Vous m'avez oublié sans doute sur la colline du petit Geissberg, où j'étais quand je me suis mis à vous parler du château de Heidelberg; et je m'y suis oublié moi-même, tant j'y avais été saisi d'une rêverie profonde. La nuit était venue, des nuées s'étaient répandues sur le ciel, la lune était montée presque au zénith, que j'étais encore assis sur la même pierre, regardant les ténèbres que j'avais autour de moi et les ombres que j'avais en moi. Tout à coup le clocher de la ville a sonné l'heure sous mes pieds, c'était minuit: je me suis levé et je suis redescendu. Le chemin qui mène à Heidelberg passe devant les ruines. Au moment ou j'y arrivais, la lune, voilée par des nuages diffus et entourée d'un immense halo, jetait une clarté lugubre sur ce magnifique amas d'écroulements. Au delà du fossé, à trente pas de moi, au milieu d'une vaste broussaille, la Tour Fendue, dont je voyais l'intérieur, m'apparaissait comme une énorme tête de mort. Je distinguais les fosses nasales, la voûte du palais, la double arcade sourcilière, le creux profond et terrible des yeux éteints. Le gros pilier central avec son chapiteau était la racine du nez. Des cloisons déchirées faisaient les cartilages. En bas, sur la pente du ravin, les saillies du pan de mur tombé figuraient affreusement la mâchoire. Je n'ai de ma vie rien vu de plus mélancolique que cette grande tête de mort posée sur ce grand néant qui s'appelle le Château des Palatins.
La ruine, toujours ouverte, est déserte à cette heure. L'idée m'a pris d'y entrer. Les deux géants de pierre qui gardent la Tour Carrée m'ont laissé passer. J'ai franchi le porche noir sous lequel pend encore la vieille herse de fer, et j'ai pénétré dans la cour. La lune avait presque disparu sous les nuées. Il ne venait du ciel qu'une clarté blême.

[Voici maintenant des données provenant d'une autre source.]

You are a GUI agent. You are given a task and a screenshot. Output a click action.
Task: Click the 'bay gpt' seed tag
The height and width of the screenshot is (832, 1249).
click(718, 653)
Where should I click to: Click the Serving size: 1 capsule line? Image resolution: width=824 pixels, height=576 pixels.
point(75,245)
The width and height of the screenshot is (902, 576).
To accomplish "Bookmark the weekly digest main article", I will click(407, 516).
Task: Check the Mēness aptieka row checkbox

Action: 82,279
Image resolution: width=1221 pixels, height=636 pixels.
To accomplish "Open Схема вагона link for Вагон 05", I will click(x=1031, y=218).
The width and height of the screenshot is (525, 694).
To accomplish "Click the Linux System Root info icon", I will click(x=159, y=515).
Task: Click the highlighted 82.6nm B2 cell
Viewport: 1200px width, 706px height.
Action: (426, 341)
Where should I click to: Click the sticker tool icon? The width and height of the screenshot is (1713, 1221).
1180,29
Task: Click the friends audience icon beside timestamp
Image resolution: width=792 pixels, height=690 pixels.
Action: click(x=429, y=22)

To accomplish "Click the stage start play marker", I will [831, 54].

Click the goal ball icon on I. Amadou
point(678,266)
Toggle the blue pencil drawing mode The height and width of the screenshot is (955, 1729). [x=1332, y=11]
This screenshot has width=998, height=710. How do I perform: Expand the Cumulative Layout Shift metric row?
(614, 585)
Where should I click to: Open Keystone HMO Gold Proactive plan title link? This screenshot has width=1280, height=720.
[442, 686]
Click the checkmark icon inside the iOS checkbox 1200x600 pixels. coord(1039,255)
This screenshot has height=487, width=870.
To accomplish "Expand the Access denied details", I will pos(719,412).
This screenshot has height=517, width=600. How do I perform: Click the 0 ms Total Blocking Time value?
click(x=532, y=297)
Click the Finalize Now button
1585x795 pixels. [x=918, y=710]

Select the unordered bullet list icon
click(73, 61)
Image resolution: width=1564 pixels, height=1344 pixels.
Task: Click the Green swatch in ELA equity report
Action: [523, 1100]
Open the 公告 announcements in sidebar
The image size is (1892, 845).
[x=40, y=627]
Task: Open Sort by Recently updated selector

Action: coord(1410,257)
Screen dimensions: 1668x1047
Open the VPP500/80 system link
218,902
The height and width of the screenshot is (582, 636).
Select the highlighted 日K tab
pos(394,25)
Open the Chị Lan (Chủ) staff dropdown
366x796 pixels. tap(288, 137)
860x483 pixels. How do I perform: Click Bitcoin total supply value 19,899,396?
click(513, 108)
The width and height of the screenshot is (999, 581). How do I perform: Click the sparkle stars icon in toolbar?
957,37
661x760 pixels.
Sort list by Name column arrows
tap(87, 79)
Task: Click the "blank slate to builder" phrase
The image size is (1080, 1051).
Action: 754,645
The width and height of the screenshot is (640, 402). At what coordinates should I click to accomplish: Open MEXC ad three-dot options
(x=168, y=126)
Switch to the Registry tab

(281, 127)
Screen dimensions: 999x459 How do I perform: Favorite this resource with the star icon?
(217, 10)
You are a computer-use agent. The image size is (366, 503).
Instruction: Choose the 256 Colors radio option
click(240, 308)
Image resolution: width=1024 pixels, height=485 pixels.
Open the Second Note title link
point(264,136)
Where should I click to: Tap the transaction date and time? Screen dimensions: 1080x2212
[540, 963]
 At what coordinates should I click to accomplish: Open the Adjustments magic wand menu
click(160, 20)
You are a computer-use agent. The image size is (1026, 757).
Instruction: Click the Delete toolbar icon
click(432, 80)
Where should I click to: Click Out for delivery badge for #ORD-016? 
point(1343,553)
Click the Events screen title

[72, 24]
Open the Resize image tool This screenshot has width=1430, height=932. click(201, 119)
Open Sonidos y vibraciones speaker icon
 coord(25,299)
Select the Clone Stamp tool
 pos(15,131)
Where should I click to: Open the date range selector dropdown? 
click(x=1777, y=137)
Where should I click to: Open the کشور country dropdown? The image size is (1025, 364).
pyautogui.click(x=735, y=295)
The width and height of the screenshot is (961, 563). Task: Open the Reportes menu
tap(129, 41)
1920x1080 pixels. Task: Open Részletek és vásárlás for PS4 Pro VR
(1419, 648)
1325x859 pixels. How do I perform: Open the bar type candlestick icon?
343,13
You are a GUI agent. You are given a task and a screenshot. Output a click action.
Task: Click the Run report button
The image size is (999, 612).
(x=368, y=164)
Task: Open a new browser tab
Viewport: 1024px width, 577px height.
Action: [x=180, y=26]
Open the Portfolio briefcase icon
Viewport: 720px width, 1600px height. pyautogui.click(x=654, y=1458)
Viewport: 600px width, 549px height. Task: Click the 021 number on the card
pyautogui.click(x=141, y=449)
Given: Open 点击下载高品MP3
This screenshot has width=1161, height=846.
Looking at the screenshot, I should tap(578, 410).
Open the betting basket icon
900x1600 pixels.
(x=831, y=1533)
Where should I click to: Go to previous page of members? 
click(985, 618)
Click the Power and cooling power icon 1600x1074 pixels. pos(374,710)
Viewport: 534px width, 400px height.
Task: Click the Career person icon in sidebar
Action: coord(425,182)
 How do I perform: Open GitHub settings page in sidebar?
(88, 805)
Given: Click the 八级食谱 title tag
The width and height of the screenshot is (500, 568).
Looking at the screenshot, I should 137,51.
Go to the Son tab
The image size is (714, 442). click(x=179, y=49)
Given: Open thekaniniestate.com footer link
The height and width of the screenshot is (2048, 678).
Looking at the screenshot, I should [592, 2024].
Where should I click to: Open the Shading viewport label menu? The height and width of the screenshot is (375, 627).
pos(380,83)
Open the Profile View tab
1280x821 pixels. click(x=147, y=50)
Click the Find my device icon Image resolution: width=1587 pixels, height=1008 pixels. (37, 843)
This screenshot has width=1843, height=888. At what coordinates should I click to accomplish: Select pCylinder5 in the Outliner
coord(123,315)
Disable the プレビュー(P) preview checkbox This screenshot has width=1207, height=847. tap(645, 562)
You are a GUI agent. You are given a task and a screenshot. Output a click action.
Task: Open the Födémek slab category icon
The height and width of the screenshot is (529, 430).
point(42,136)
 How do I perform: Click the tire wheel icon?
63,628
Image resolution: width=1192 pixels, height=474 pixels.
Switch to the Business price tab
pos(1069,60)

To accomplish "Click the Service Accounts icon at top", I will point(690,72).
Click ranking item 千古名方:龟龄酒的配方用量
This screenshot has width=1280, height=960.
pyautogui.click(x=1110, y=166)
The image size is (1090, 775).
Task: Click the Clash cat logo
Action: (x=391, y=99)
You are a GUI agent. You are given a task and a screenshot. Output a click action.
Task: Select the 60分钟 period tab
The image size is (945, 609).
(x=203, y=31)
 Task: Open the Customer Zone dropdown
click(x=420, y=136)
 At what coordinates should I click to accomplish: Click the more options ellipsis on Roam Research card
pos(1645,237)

Louis, rien n'est plus grand que ce qui est tombé. Cette ruine, éclairée de cette façon, vue à cette heure, avait une tristesse, une douceur et une majesté inexprimables. Je croyais sentir dans le frissonnement à peine distinct des arbres et des ronces le ne sais quoi de grave et de respectueux. Je n'entendais aucun pas, aucune voix, aucun souffle. Il n'y avait dans la cour ni ombres ni lumières; une sorte de demi-jour rêveur modérait tout, éclairait tout et voilait tout. L'enchevêtrement des brèches et des crevasses laissait arriver jusqu'aux recoins les plus obscurs de faibles rayons de lune; et dans les profondeurs noires, sous des voûtes et des corridors inaccessibles, je voyais des blancheurs se mouvoir lentement.
C'était l'heure où les façades des vieux édifices abandonnés ne sont plus des façades, mais des visages.
Je m'avançais sur le pavé inégal et montueux sans oser faire de bruit, et j'éprouvais entre les quatre murs de cette enceinte cette gêne étrange, ce sentiment indéfinissable que les anciens appelaient l'horreur des bois sacrés. Il y a une sorte de terreur insurmontable dans le sinistre mêlé au superbe.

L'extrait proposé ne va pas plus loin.